This repository showcases some examples of tricky Rust code that I have encountered during my years working with a variety of advanced macro libraries in Rust (my own and others').
This project is dedicated to the one profound insight about Rust macro development: the difference between someone who is competent with macros vs an expert at macros mostly has nothing to do with how good they are "at macros".
90% of what enables people to push the limits of possibility in pursuit of a powerful and user-friendly macro library API is in their mastery of everything else about Rust outside of macros, and their creativity to put together ordinary language features in interesting ways that may not occur in handwritten code.
You may occasionally come across Rust macros that you feel are really advanced or magical. If you ever feel this way, I encourage you to take a closer look and you'll discover that as far as the macro implementation itself is concerned, none of those libraries are doing anything remotely interesting.
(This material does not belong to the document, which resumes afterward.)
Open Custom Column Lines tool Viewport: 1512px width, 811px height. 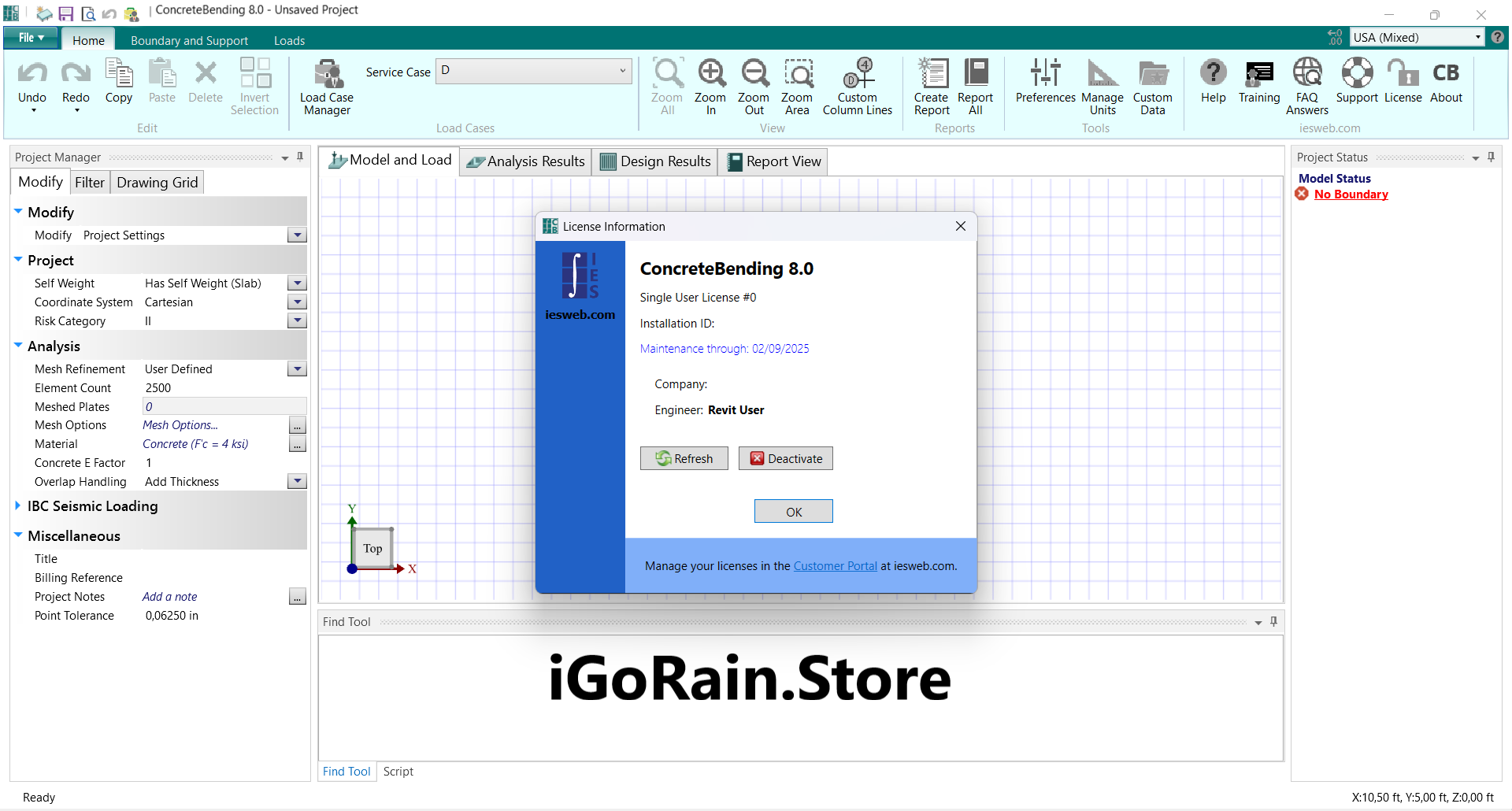pos(858,87)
If it is a procedural macro, they always just parse some input in a boring way, crawl some syntax trees in a boring way to find out about the input, and paste together some output code in a boring way exactly like what you would learn in a few hours by working through any part of my procedural macro workshop. If it is a macro_rules macro, everything is conceptually just as boring but when stretched to its limits it becomes a write-only syntax that poses a challenge for even the author to follow and understand later, let alone someone else not already fluent in the basics of macro_rules.
To the extent that there are any tricks to macro development, all of them revolve around what code the macros emit, not how the macros emit the code. This realization can be surprising to people who entered into macro development with a vague notion of procedural macros as a "compiler plugin" which they imagine must imply all sorts of complicated APIs for how to integrate with the rest of the compiler. That's not how it works. The only thing macros do is emit code that could have been written by hand. If you couldn't have come up with some piece of tricky code from one of those magical macros, learning more "about macros" won't change that; but learning more about every other part of Rust will. Inversely, once you come up with what code you want to generate, writing the macro to generate it is generally the easy part.
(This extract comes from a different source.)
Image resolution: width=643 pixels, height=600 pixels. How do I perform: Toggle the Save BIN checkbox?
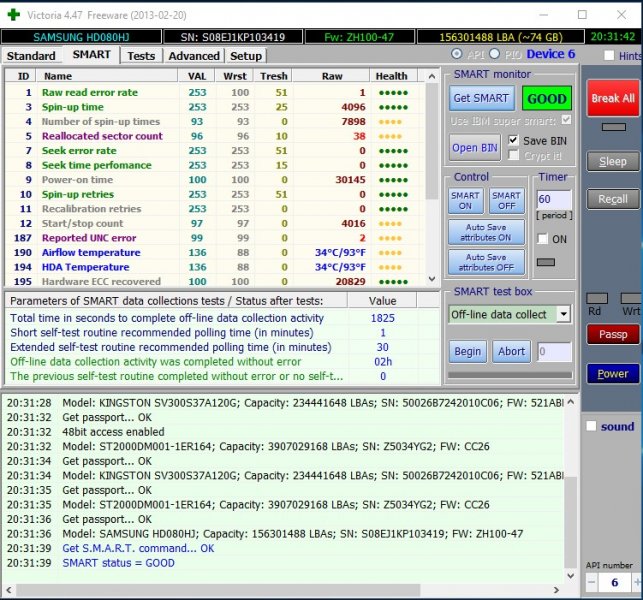(x=514, y=141)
Yes, these case studies are drawn from use cases that arise from work on macros, but the macros are never the interesting part. The ingenuity and sophistication always lie in what Rust code ultimately gets emitted by the macro, and I think you will find that those are fully possible to appreciate even if you know nothing about macros.
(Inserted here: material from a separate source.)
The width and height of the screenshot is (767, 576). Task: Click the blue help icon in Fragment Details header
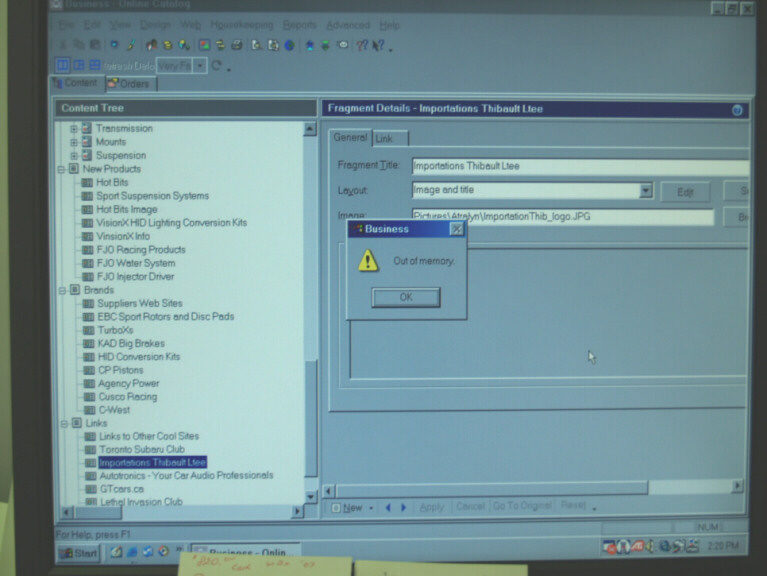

To that end, I make an effort to minimize the role of macros in these case studies. For each one I give only enough context about the relevant macro to explain a set of constraints that the generated code will need to comply with. The focus is on the generated code, which somehow solves the constraints using a clever combination of Rust language features unrelated to macros. Lastly and least importantly, I tie it back to the macro to point out that making a macro produce the generated code we came up with would be the easy part.
Read and enjoy; I hope you find these an enlightening window into this corner of Rust that has so far not been put into words.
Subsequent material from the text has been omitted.